::: Text block

Arkin said this week at the International Biotech Summit at the University of California at Berkeley that it was almost too easy for him and his colleagues (Schaffer and then-grad student Leor Weinberger) to build the anti-HIV virus.
 
"If I can do it, anyone can do it," Arkin said. "That's going to be a problem."
 
Well, maybe not anyone. After all, Arkin and Schaffer are not your run-of-the-mill lab jockeys.
 
Still, bad guys can be brilliant, too, which is even more reason for the good guys to understand new biotechnologies as thoroughly as possible.
 
"The genie is out of the bottle, so we might as well study these things in earnest," Arkin said in an interview.
 
Plus, the potential good could outweigh the bad. By using a computer model of what happens to the immune system when it's infected with HIV, Arkin and his colleagues have designed a potential AIDS treatment that would remain with the patient as long as he or she has HIV, meaning it would prevent AIDS from arising even in patients who otherwise would have developed the disease after a decade of latency. They also predict HIV would not become resistant to the virus.
 
The treatment is made of a gutted HIV virus. The harmful parts of the virus are removed, and in their place the researchers have inserted a DNA cargo that inhibits HIV's ability to kill immune cells. It latches onto the natural HIV and spreads along with it, even from person to person.

::::::
::: Data records

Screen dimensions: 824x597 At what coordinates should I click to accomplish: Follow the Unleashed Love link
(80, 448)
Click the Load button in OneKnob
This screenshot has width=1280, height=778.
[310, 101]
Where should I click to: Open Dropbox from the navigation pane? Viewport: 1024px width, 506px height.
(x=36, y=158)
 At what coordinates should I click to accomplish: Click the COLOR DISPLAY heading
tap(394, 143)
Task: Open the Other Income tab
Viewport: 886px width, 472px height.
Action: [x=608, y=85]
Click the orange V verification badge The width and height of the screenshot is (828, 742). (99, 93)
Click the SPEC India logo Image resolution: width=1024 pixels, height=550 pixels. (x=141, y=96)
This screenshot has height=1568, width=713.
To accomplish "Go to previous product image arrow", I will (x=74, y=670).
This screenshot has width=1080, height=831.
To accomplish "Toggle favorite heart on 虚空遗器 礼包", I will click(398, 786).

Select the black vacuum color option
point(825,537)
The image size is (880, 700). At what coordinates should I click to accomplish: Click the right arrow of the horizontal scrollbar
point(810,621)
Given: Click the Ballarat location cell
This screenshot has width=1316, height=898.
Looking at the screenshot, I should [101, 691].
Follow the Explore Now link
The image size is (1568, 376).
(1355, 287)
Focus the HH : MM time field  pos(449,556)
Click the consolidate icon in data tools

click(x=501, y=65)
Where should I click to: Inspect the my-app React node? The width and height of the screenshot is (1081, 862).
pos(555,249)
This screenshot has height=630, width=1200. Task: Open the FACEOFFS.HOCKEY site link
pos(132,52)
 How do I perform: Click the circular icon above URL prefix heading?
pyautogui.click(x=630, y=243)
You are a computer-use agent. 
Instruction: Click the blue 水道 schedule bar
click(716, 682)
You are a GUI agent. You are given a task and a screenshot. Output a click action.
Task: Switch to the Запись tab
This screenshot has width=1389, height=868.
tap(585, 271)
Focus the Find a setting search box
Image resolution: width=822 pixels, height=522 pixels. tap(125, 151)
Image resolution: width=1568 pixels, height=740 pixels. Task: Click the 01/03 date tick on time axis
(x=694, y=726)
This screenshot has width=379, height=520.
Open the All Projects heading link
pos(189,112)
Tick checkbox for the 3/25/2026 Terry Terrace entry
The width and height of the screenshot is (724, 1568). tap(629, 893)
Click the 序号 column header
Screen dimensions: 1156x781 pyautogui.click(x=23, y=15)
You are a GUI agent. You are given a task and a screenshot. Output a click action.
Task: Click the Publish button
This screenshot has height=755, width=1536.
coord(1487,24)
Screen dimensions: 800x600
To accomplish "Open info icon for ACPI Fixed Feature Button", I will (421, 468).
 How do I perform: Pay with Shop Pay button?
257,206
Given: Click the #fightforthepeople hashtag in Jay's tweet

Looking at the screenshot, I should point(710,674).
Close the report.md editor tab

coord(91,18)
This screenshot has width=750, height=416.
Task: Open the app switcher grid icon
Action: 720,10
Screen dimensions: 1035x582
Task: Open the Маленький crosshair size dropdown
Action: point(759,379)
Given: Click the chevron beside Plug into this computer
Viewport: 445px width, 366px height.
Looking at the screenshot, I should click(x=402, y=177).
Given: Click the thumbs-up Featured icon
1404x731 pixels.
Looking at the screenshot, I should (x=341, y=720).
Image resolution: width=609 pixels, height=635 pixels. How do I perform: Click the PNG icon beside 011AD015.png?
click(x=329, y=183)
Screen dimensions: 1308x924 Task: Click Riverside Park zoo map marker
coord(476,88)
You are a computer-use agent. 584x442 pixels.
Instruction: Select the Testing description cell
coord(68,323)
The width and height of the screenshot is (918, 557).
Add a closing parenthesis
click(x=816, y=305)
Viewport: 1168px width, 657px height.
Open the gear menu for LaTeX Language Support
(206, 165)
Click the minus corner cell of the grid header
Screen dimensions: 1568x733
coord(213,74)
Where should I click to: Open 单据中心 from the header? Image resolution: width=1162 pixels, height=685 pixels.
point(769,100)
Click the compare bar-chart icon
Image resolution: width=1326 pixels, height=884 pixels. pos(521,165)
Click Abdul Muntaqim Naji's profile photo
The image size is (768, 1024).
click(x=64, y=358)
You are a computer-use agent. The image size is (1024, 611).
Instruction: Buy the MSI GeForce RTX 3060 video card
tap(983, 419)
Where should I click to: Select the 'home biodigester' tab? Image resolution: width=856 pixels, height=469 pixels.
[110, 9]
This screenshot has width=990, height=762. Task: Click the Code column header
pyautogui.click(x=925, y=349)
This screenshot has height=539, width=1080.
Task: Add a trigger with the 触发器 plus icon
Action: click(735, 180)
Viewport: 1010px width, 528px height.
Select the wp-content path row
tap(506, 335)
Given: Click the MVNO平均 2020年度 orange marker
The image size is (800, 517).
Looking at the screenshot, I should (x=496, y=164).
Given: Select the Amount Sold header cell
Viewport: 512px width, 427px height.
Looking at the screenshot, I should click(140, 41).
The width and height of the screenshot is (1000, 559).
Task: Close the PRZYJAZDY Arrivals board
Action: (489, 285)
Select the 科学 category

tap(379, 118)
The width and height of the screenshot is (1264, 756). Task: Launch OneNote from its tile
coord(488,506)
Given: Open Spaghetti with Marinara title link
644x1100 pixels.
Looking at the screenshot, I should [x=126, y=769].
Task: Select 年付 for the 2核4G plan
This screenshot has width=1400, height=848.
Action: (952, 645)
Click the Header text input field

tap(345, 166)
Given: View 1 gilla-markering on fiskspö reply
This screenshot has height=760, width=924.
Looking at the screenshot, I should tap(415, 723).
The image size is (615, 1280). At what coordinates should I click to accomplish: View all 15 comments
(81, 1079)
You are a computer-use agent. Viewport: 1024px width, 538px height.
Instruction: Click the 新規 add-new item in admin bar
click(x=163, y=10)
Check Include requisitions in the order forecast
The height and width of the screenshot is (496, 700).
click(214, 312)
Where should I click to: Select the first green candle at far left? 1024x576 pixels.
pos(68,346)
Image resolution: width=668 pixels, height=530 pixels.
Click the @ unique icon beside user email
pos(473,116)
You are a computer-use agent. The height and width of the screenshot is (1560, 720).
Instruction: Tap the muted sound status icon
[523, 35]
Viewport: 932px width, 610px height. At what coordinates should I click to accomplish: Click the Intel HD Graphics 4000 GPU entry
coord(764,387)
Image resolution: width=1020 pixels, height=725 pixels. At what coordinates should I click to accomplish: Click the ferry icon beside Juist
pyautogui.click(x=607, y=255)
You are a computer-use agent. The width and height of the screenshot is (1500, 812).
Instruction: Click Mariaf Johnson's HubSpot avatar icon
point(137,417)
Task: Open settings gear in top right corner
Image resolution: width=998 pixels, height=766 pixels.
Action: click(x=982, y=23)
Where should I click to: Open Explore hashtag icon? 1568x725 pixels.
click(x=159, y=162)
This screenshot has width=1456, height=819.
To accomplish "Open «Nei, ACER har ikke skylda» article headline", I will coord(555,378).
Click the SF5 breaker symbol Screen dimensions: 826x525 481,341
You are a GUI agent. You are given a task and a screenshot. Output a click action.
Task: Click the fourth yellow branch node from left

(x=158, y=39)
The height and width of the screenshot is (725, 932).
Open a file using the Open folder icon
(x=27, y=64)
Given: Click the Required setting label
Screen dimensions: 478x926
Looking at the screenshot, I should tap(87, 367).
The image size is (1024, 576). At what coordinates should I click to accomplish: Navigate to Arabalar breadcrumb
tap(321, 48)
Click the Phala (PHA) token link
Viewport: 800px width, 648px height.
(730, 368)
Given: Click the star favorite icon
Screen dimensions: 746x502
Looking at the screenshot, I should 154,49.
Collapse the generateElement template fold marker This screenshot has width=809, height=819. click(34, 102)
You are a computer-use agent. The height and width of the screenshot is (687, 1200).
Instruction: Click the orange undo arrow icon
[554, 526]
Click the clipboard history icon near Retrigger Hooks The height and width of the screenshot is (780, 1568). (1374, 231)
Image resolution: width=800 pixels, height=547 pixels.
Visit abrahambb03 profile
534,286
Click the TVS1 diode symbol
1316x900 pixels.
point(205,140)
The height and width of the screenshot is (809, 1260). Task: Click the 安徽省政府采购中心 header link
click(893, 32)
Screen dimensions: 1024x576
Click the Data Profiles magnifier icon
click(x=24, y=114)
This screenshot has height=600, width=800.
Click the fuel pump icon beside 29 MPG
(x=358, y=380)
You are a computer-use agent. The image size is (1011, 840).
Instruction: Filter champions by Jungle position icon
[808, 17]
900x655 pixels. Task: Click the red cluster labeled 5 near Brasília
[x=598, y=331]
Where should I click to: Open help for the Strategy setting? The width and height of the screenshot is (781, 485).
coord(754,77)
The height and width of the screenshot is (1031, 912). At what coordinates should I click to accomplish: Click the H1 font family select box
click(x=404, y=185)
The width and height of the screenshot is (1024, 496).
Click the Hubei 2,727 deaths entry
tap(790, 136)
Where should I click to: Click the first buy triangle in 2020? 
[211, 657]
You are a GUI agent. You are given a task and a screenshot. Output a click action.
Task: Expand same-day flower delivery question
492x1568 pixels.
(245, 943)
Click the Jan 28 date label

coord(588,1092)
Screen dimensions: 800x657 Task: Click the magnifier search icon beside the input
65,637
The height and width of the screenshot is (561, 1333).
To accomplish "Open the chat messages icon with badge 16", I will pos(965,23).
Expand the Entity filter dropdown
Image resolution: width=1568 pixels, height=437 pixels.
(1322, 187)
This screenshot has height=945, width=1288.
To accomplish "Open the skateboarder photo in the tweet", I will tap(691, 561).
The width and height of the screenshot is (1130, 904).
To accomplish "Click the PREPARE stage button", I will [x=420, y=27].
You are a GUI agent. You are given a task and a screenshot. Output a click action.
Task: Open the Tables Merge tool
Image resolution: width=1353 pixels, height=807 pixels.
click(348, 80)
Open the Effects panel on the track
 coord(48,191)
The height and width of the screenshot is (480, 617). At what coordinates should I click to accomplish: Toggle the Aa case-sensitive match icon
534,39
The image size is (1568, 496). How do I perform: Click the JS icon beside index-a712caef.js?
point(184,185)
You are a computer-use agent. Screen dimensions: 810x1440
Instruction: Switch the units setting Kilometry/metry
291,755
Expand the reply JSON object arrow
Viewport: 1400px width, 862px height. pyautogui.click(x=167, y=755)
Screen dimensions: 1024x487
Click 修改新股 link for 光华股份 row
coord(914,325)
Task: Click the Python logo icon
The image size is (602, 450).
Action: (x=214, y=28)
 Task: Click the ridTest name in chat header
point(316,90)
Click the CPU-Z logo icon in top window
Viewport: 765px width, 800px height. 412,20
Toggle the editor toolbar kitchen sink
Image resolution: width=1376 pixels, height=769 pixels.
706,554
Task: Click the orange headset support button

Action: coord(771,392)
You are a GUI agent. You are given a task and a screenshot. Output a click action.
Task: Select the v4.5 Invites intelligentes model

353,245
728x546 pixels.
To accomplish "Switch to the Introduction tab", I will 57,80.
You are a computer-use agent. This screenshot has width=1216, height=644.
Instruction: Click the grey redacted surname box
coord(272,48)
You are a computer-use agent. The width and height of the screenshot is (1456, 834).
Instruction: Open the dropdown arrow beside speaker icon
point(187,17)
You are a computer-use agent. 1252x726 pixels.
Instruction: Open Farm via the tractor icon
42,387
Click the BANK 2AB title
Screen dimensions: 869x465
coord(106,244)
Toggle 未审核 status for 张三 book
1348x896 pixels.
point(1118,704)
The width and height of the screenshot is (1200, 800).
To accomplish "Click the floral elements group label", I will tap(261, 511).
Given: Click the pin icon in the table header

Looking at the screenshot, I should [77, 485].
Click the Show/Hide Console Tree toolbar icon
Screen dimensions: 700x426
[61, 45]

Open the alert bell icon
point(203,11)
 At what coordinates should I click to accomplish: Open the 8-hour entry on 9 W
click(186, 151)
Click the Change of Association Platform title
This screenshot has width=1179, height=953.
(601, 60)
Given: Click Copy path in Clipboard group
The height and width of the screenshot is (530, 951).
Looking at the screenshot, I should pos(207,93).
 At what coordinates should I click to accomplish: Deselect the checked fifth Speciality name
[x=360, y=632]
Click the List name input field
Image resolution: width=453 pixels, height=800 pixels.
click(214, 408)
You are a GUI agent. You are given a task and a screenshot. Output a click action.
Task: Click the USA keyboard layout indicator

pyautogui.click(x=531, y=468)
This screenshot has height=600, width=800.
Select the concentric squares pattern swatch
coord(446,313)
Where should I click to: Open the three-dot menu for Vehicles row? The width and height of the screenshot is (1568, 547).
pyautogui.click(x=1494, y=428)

::::::

## What you have to do
Using the text on the anti-HIV virus, explain in one to three sentences how the researchers changed HIV to make the treatment and how the treatment acts against natural HIV.

## Answer space
The researchers removed the harmful parts of HIV and inserted a DNA cargo that inhibits HIV's ability to kill immune cells. The gutted virus latches onto natural HIV and spreads along with it, even from person to person.